By turning every read into a timestamped, located event that builds an automatic genealogy of each unit. Traceability is only as good as the data you capture at each step, and manual logging is where traceability breaks, someone forgets, guesses, or writes it down wrong. RFID removes the human from the capture: as a unit moves through the process, readers record which lot of raw material, which subassembly, and which machine it passed, without anyone stopping to enter it.

That matters most when something goes wrong. When a defect or contamination is found, the difference between recalling one lot and recalling a month of production is whether you have precise genealogy. RFID-fed traceability narrows the blast radius. It also feeds the same event history that machine monitoring and real-time data systems use, a tag read is just another event on the floor's timeline.

How do you deploy RFID successfully?

You deploy it by starting from a specific problem and proving the radio physics before you scale. RFID pilots stall for predictable reasons, metal detuning tags, over-tagging things that did not need it, or launching with no plan for the data. A disciplined rollout avoids all three.

  1. Pick one painful, countable problem. Lost fixtures, mis-picks, or a traceability gap, something with a number attached, not "let us try RFID."
  2. Choose the tag type and frequency for the physics. Passive UHF for most item tracking; account for metal and liquid up front, because they detune tags and kill range.
  3. Test tag placement on real product. Read a metal fixture or a liquid container on the bench before you order 10,000 tags. Placement is where projects live or die.
  4. Place readers at decision points. Put antennas where a read changes what happens next, a station entry, a dock door, not everywhere.
  5. Plan the data's destination. Decide which system consumes the reads and what action they trigger, so tags produce decisions, not just a new log nobody opens.
  6. Scale from the win. Prove the number moved on the pilot, then extend the same pattern rather than tagging the whole plant on faith.

By the numbers

The reason UHF RFID interoperates across vendors and supply chains is a shared standard. The EPC UHF Gen2 air-interface protocol from GS1, also published as ISO/IEC 18000-63 defines how passive UHF tags and readers talk in the 860–960 MHz band, which is why a tag from one maker reads on another's equipment. Passive UHF read ranges commonly reach several meters and up to roughly 10–12 m with high-performance tags and antennas, while active tags extend to tens of meters or more at the cost of a battery. The standard is what turns RFID from a closed gadget into supply-chain infrastructure.

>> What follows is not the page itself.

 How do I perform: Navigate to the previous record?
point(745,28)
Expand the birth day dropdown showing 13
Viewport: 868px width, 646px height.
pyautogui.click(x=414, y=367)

Where Harmony fits: RFID is a superb way to generate floor events, but events are only worth capturing if they reach a decision. Harmony connects to the systems those reads land in, MES, quality, and the machines around them, and joins tag events with orders, downtime, and OEE so the data becomes context and action instead of another isolated log. That is the difference between tracking movement and improving the operation. No rip-and-replace (see the connected systems module), and you can see the pattern in how CLS unified its floor.

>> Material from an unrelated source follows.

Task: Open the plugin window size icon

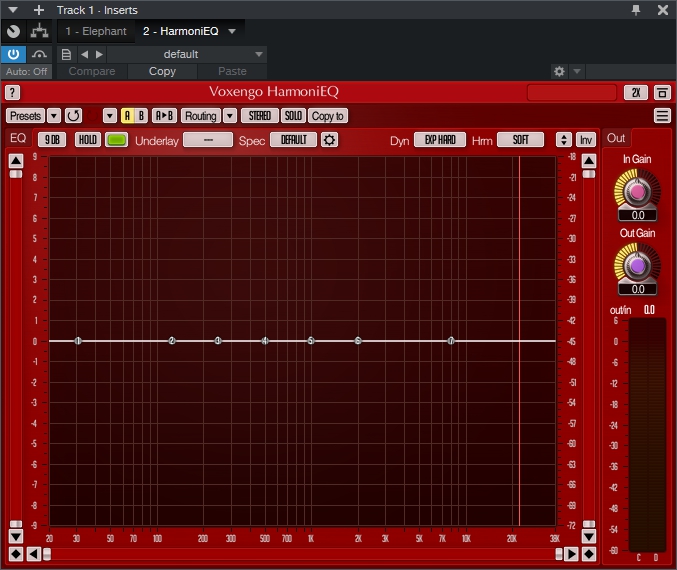Action: (x=662, y=93)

RFID vs barcode: when does each win?

Barcodes win on cost and simplicity; RFID wins on speed, hands-free capture, and reading many items at once. A printed barcode costs nothing and never runs out of battery, so for low-volume, one-at-a-time scanning with a person present, it is often the right call. RFID earns its higher cost when scanning is constant, line of sight is impractical, or you need to read a whole container in one pass. Many plants run both, barcodes where a human is already handling each item, RFID where reads must happen automatically as things move. The choice is not ideological; it is about where the manual scan is actually costing you, a theme that runs through manufacturing data silos and the broader push toward the IIoT-connected floor.